● INPUT RECORDS:

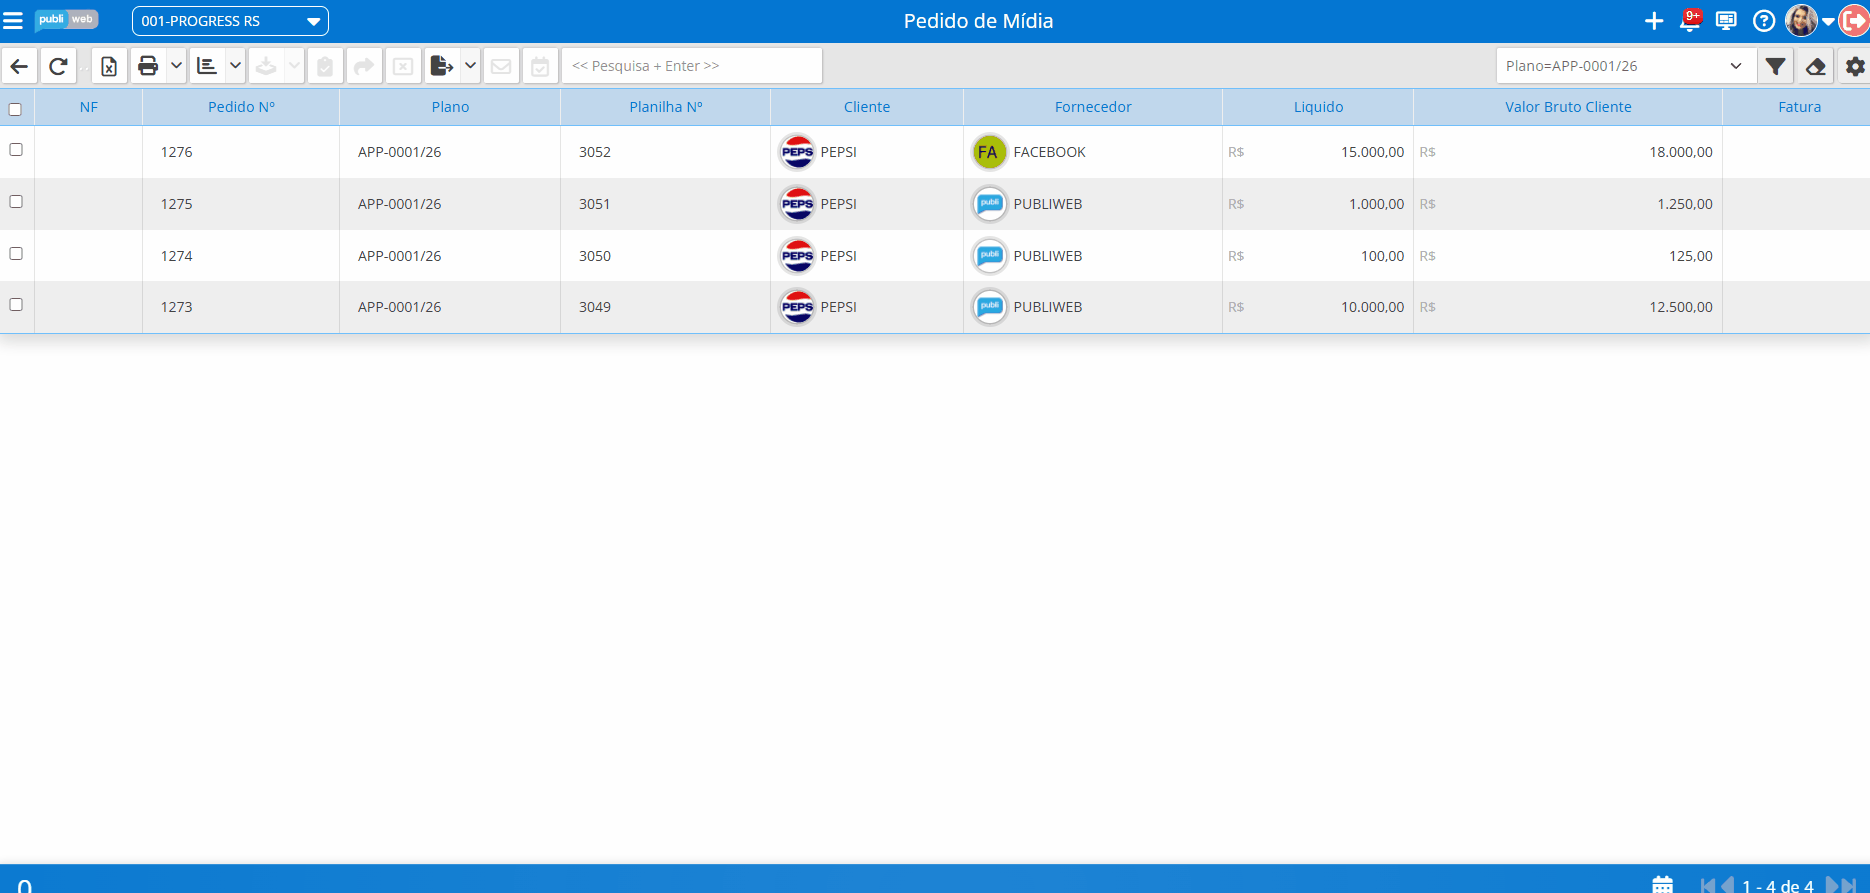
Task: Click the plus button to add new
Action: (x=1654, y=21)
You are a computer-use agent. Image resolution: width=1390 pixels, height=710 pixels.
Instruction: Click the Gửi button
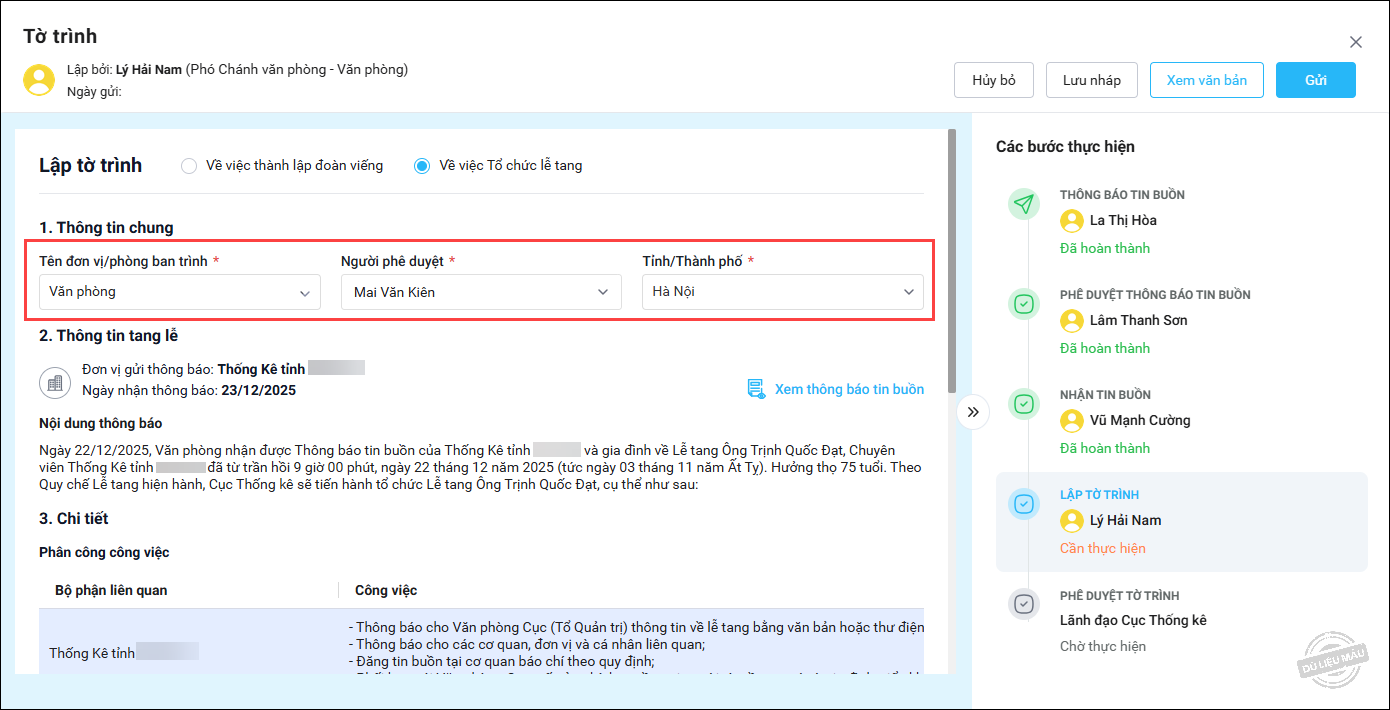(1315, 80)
--
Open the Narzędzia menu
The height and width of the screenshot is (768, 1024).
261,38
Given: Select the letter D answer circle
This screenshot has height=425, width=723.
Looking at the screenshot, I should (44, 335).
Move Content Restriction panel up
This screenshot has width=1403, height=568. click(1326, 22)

● JOB:
Please give only the records in the stretch from the line containing "Open the Narzędzia menu" through the line containing "This screenshot has width=1403, height=568.", substituting "pane" for "panel" and leaving everything else unchanged.

● THE SOLUTION:
Open the Narzędzia menu
The height and width of the screenshot is (768, 1024).
261,38
Given: Select the letter D answer circle
This screenshot has height=425, width=723.
Looking at the screenshot, I should (44, 335).
Move Content Restriction pane up
This screenshot has width=1403, height=568. click(1326, 22)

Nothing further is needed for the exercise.